Neither the establishment of the Plan nor these Terms shall be construed as
conferring any legal rights upon the Participant for a continuation of
employment, nor shall it interfere with the right of the Company or any
Affiliate to discharge the Participant and to treat him or her without regard to
the effect that such treatment might have upon him or her as a Participant.

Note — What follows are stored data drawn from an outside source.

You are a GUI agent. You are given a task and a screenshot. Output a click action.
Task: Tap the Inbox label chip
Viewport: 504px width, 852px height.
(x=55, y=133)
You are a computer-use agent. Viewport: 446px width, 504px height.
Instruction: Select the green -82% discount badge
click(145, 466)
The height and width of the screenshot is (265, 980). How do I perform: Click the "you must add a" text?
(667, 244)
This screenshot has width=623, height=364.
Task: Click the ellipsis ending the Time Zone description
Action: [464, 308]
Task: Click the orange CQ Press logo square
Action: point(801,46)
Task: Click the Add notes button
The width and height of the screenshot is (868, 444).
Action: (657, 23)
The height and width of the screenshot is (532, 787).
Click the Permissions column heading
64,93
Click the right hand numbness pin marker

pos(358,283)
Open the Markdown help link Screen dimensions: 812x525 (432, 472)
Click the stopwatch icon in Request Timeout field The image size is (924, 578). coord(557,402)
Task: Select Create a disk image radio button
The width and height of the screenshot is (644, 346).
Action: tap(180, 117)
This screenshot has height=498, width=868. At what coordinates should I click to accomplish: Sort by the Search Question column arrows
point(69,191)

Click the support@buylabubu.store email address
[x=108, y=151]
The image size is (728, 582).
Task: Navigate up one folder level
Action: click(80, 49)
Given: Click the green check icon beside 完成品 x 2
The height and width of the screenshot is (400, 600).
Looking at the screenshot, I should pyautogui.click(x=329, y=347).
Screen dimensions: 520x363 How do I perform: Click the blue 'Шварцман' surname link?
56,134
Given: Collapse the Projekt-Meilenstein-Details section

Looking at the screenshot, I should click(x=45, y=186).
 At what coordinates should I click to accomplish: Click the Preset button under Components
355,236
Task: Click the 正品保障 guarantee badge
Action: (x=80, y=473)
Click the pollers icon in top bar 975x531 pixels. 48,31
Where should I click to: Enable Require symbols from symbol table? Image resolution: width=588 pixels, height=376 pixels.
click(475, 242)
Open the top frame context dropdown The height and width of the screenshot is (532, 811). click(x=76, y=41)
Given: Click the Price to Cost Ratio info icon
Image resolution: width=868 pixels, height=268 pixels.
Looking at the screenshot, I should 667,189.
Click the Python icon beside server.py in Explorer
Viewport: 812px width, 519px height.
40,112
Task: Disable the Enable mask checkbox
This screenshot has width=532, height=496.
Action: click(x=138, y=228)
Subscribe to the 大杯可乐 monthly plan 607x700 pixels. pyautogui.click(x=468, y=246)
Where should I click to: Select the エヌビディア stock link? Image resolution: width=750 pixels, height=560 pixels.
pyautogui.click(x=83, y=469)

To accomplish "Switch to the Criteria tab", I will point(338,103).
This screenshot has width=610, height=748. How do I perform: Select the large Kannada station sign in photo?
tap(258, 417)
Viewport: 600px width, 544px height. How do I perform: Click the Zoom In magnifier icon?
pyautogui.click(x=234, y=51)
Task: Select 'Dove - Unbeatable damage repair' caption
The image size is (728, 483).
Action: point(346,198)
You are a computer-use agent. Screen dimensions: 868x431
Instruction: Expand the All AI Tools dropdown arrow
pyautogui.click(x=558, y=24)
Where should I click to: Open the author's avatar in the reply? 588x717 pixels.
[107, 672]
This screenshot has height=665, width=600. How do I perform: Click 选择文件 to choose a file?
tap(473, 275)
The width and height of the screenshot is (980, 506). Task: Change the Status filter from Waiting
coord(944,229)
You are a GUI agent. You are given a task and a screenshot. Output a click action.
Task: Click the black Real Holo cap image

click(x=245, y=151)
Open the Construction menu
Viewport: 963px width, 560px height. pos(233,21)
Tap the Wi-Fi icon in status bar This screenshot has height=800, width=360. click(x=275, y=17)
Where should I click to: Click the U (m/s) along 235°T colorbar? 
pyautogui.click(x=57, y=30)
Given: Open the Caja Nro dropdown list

15.NOTICE. Any notice or other communication required or permitted hereunder
must be in writing and must be delivered personally, or sent by certified,
registered or express mail, postage prepaid. Any such notice will be deemed
given when so delivered personally or, if mailed, three days after the date of
deposit in the United States mail, in the case of the Company to 21557 Telegraph
Road, Southfield, Michigan, 48033, Attention: General Counsel and, in the case
of the Participant, to the last known address of the Participant in the
Company's records.
16.GOVERNING LAW. These Terms shall be construed and enforced in accordance
with, and governed by, the laws of the State of Michigan, determined without
regard to its conflict of law rules.
17.Incentive Compensation Recoupment Policy. Notwithstanding any provision in
the Plan or in these Terms to the contrary, the Award is subject to the
Incentive Compensation Recoupment Policy established by the Company, as amended
from time to time.
18.PLAN DOCUMENT CONTROLS. The rights herein granted are in all respects subject
to the provisions set forth in the Plan to the same extent and with the same
effect as if set forth fully herein. In the event that the terms of these Terms
conflict with the terms of the Plan document, the Plan document shall control.